Забавно, но ее фраза так и не смогла переубедить меня. Зато следующая, — «настоящий зерновой хлеб буквально ломится от необходимых волосам витаминов», — подстрекнула к решительным действиям. Тончайший слой масла. Тончайший слой «Мармайта».[42]
Ем очень-очень медленно, — словно улитка со скрепленной проволокой челюстью, — но все-таки ем.Все это время сердце исполняет бешеный «бибоп», а желудок в ужасе грозится отторгнуть все обратно. Жую. Жую. Жую. Жую. Сглатываю. Тост застревает в пересохшем горле, царапает пищевод. Запиваю водой, но боль не уходит. Мои слабые, бесполезные волосы. А как же другие женщины? Они ведь тоже сбрасывают вес, но у них волосы при этом почему-то не выпадают. Как это типично для меня! Даже на диету толком сесть не могу. Чувствую покалывание в глазах и тяжесть во всем теле. Пристально вглядываюсь в мутную грязь густого кофе. У этой заразы ведь еще и слабительный эффект. Пью, — и в этот момент на белую поверхность стола падает тонкий светлый волосок. Мне никуда сегодня не нужно. Так чего было вообще вылезать из постели? И тут я вдруг принимаюсь тянуть, рвать, дергать себя за волосы, задыхаясь в бессильной злобе.
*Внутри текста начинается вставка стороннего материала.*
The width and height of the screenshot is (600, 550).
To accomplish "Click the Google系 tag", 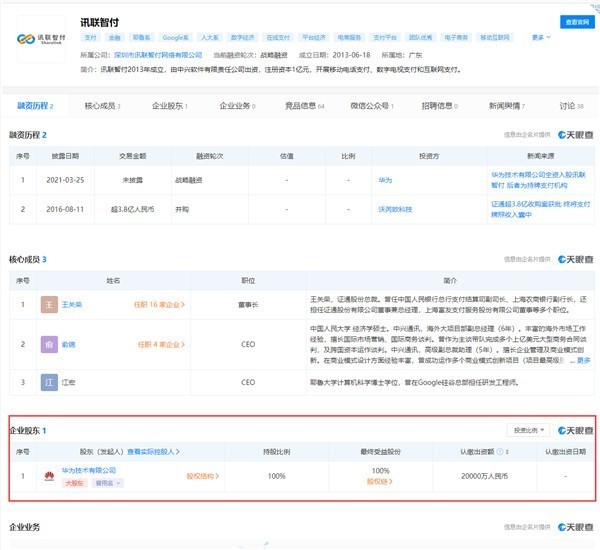I will (x=175, y=37).
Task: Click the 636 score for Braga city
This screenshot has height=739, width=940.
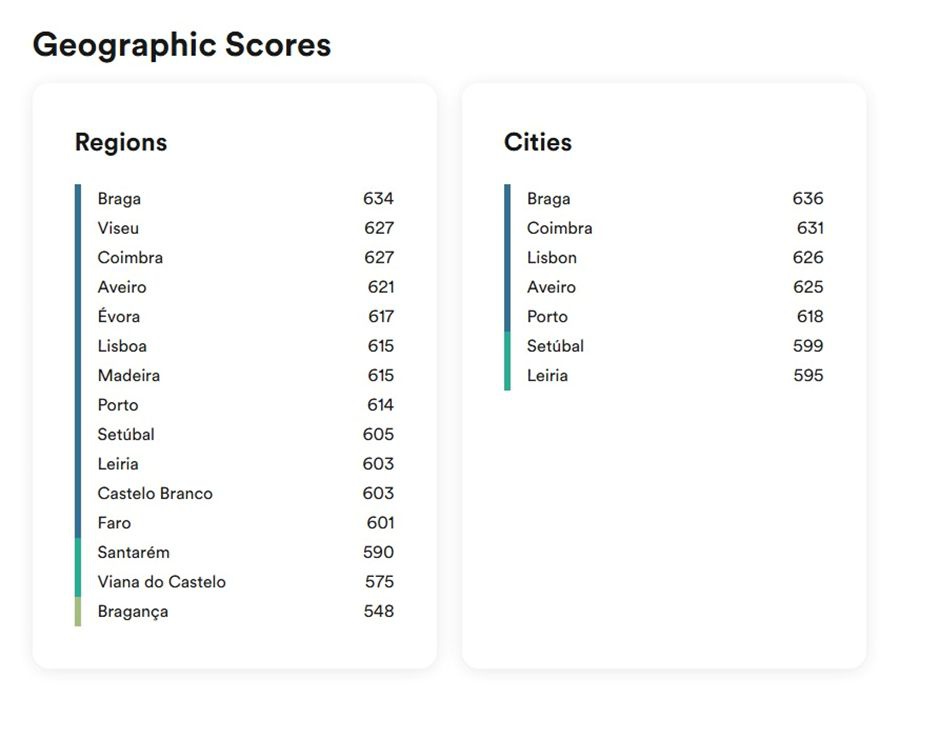Action: point(808,199)
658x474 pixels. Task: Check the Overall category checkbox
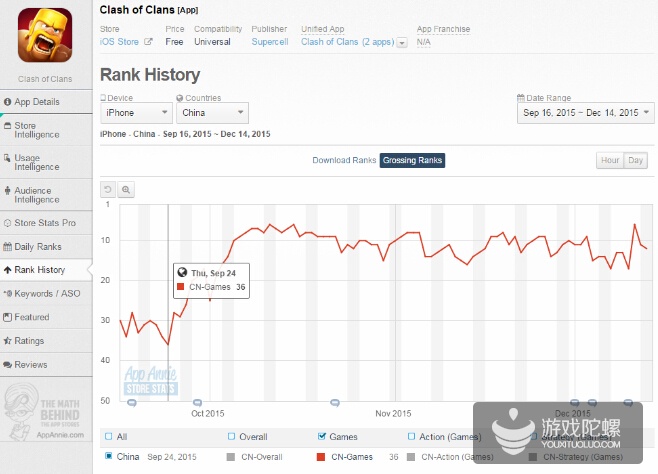(231, 436)
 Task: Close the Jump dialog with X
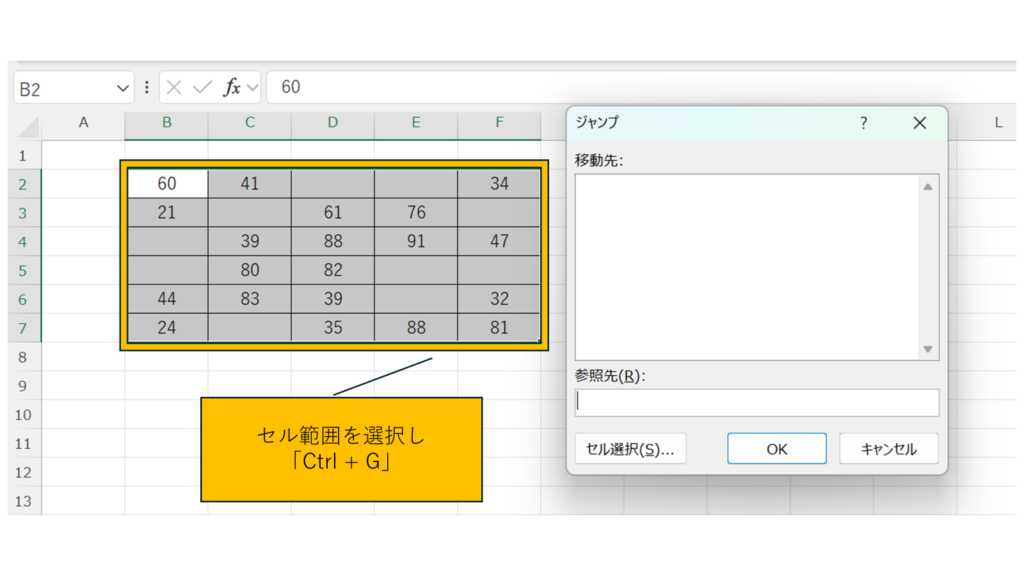point(920,123)
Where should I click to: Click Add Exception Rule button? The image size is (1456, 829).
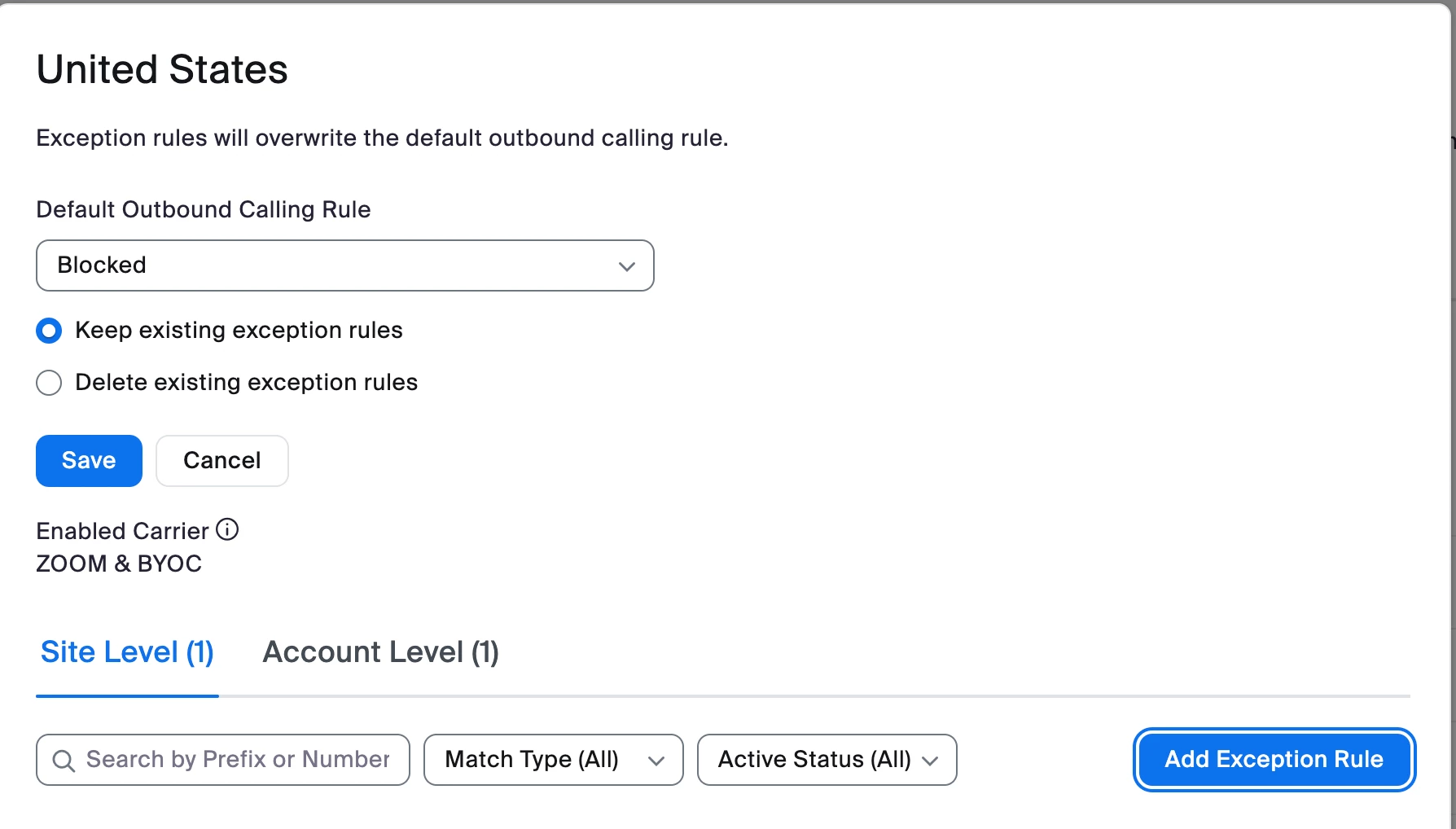pyautogui.click(x=1274, y=760)
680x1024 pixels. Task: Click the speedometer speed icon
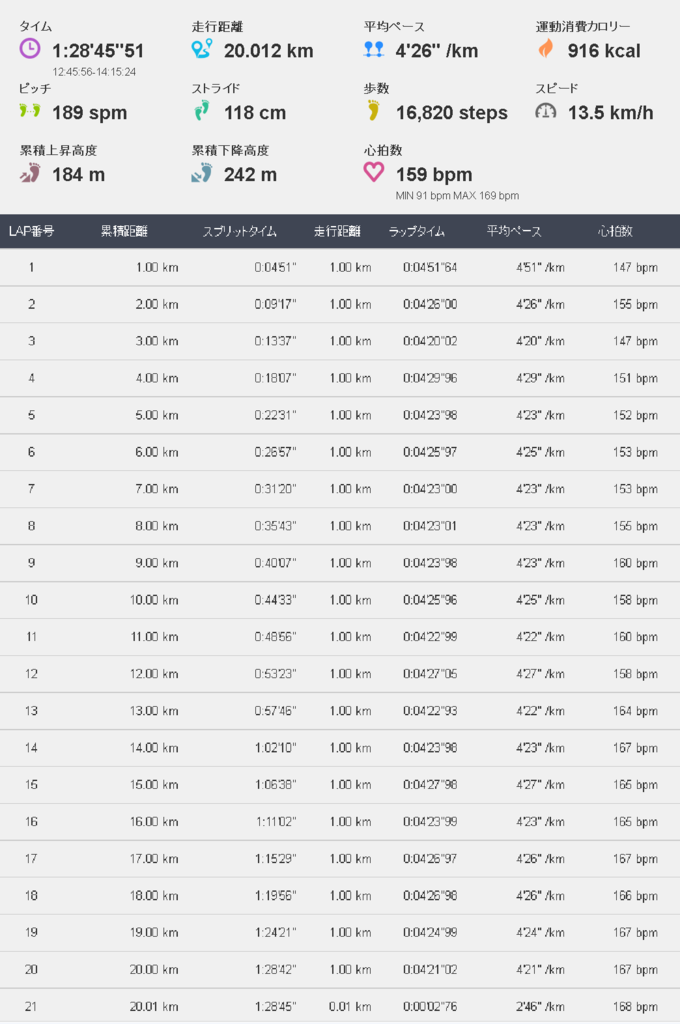pyautogui.click(x=546, y=111)
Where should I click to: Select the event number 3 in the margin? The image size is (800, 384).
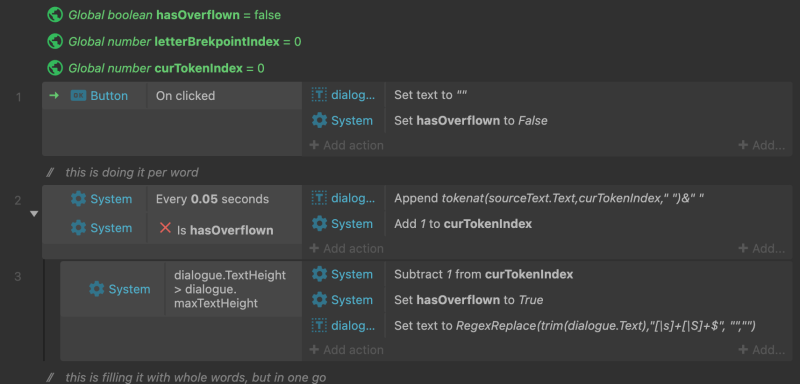18,277
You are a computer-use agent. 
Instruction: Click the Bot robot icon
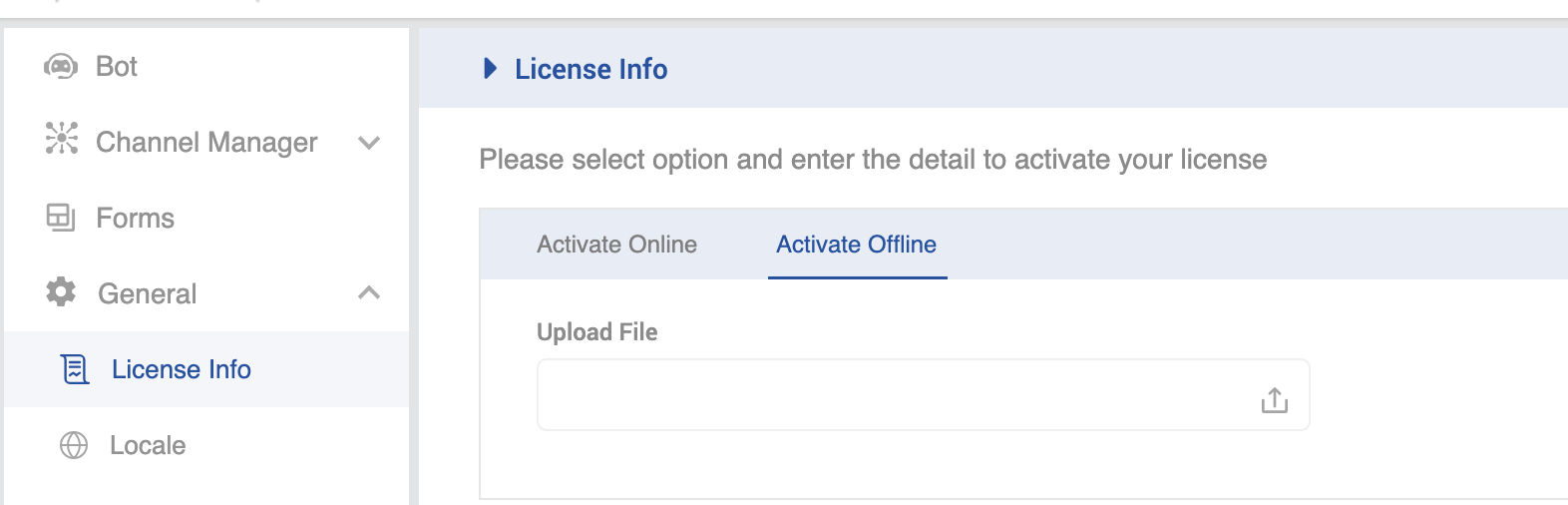(61, 67)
Разжимаю кулаки и с отсутствующим видом проверяю трофеи. Одиннадцать волосков. О господи, Натали! Ножницы в ящике буфета, — так почему бы не обкромсать остатки? Несусь в ванную, к зеркалу: рассмотреть ущерб. Очень аккуратно приподнимаю, распределяю волосы по прядям, словно шимпанзе в поисках вшей. Щурюсь, чтобы не видеть отмеченное позором лицо, а потому нет ничего удивительного, что никаких пролысин я не замечаю.
— Гиббонша недоделанная, — говорю я своему отражению.
После чего влезаю на весы. Все по-прежнему. Стараюсь не улыбаться, но внутренне чувствую удовлетворение. Разглаживаю ладонями джемпер, брызгаю холодной водой на пылающие щеки, уничтожаю все улики борьбы с самой собой, — похоже, я вела себя как женщина, в ухо которой залетела пчела, — и иду к газетному киоску.